Print Quarterly 38.1 (March 2021)

A R T I C L E S

Francesca Guglielmini, “Ludovico Mirri’s Vestigia and Publishing in Eighteenth-Century Rome”, pp. 29–49.

This article is a detailed study of the publishing activities and business model of the erudite antiquarian, art dealer and print publisher Ludovico Mirri (1738–1786). His ambitious project Vestigia delle Terme di Tito e Loro Interne Pitture (The Remains of the Baths of Titus and Their Paintings) is discussed in detail alongside eight previous unpublished images of hand-coloured etchings of grotesque wall decorations taken from antique ruins in Rome and surroundings, now in the British Museum, here proposed as an extension of the original Vestigia. Four appendices contain a compilation of uncoloured and coloured impressions of the Vestigia etchings; a description of the contents of the Vestigia and Giuseppe Carletti’s accompanying booklet; known copies of the Vestigia in public collections; and a list of supplementary plates, including those eight mentioned in the British Museum collection.

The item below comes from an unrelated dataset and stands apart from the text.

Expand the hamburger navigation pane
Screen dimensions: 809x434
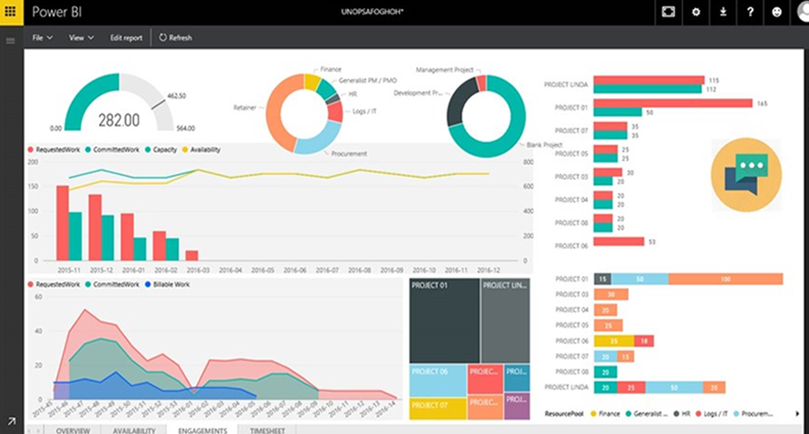10,40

David Stoker, “The Marshall Family’s Print Publishing Business”, pp. 50–63.

This article explores the little researched late activities of the Dicey print publishing business which was run by members of the Marshall family into the nineteenth century after Cluer Dicey (1715–1775) retired in 1770. The article discusses various publications produced by each member of the Marshall family, from Dicey’s partner Richard Marshall (d. 1779) to his grandson John II Marshall (b. 1793).

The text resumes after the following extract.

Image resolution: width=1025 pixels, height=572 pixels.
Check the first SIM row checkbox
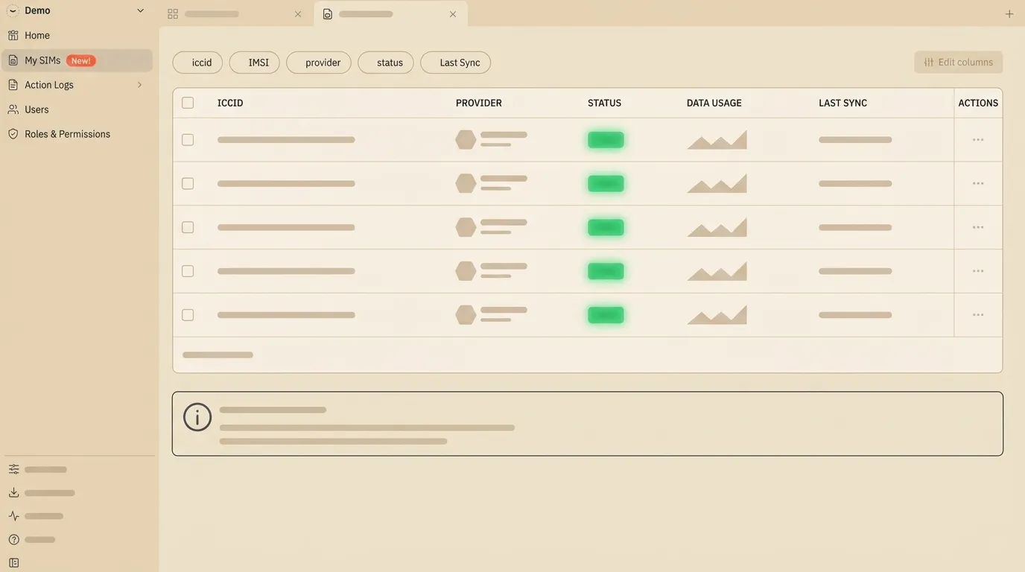tap(188, 140)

N O T E S  A N D  R E V I E W S

Antony Griffiths, Review of The Lost Library of the King of Portugal (2019), pp. 72–74.

This review sheds light on new research uncovered about the lost library of John V, King of Portugal, specifically archival documents. A significant portion of this review tells the fascinating story of how orders were sent to the Portuguese ambassadors in various European capitals in 1724 for an impression of every available print in those countries. These indeed happened but the various volumes of prints disappeared in the cataclysm of 1755, except for three volumes representing British, French, and Italian prints which were rediscovered in recent decades.

Domenico Pino, “Anton Maria Zanetti II and Limited Editions in Venice, c. 1734,” pp. 74–76.

This note seeks to interpret a handwritten inscription found on the verso of a print by Anton Maria Zanetti the Younger (1706–1778) in the British Museum. The inscription provides important evidence on early exploitation of limited editions in printmaking among the Zanetti clan and their contemporaries.

Antoinette Friedenthal, Review of La vita come opera d’arte: Anton Maria Zanetti e le sue collezioni (2018), pp. 108–14.

This review of an exhibition catalogue exploring Anton Maria Zanetti the Elder (1680–1767) offers an overview of his intellectual and artistic interests. His admiration for Parmigianino is discussed in detail, as well as his own reconstruction of the technique of chiaroscuro woodcuts. The review concludes with a few paragraphs on his forays into publishing.